#### Exercise brief
Only lines with the string "beside" matter here; gather them from the material below.
....
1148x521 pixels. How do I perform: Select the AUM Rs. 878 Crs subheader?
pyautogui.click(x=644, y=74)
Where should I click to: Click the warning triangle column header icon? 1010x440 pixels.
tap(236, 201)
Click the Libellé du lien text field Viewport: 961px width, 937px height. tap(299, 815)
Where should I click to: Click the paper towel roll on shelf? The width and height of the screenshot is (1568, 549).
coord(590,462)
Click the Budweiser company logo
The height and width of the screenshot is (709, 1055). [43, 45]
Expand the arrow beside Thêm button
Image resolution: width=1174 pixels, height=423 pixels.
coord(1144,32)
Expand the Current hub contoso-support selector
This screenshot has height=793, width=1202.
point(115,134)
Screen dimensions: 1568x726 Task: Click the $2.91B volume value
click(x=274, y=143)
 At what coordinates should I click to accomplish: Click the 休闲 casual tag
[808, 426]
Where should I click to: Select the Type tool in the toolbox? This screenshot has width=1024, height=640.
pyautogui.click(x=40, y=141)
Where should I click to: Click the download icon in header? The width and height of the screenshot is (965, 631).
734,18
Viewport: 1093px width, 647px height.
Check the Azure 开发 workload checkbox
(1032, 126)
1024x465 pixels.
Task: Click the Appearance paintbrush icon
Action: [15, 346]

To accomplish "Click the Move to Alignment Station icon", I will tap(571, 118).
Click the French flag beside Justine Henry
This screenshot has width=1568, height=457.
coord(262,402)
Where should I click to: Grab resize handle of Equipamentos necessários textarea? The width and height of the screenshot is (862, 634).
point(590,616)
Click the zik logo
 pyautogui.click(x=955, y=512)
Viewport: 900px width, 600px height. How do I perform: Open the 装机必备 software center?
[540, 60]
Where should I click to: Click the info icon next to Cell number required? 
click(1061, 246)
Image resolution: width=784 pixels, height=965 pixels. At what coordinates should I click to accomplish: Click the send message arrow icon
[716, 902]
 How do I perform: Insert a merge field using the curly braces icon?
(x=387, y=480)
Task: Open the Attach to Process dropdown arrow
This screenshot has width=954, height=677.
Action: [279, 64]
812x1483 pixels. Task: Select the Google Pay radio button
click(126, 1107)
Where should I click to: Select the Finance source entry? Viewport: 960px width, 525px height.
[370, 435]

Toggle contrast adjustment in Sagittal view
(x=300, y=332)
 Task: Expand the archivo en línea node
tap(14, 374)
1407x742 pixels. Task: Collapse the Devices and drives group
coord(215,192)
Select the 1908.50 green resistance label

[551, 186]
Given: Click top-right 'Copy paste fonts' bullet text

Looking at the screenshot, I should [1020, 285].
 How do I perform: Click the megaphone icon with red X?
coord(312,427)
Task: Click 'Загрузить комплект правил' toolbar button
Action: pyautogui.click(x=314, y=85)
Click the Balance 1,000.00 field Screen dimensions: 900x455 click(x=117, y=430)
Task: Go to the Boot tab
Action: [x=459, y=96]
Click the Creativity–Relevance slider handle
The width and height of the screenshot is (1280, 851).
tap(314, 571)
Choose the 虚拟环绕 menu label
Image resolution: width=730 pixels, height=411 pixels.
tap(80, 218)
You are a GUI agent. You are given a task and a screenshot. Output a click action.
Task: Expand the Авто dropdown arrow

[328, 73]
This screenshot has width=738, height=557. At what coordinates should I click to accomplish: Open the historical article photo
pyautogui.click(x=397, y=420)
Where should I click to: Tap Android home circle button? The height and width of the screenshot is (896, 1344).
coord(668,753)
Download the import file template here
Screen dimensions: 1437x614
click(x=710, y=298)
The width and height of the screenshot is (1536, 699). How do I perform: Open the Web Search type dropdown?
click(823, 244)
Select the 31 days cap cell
....
#### Completed task
Expand the arrow beside Thêm button
Click the French flag beside Justine Henry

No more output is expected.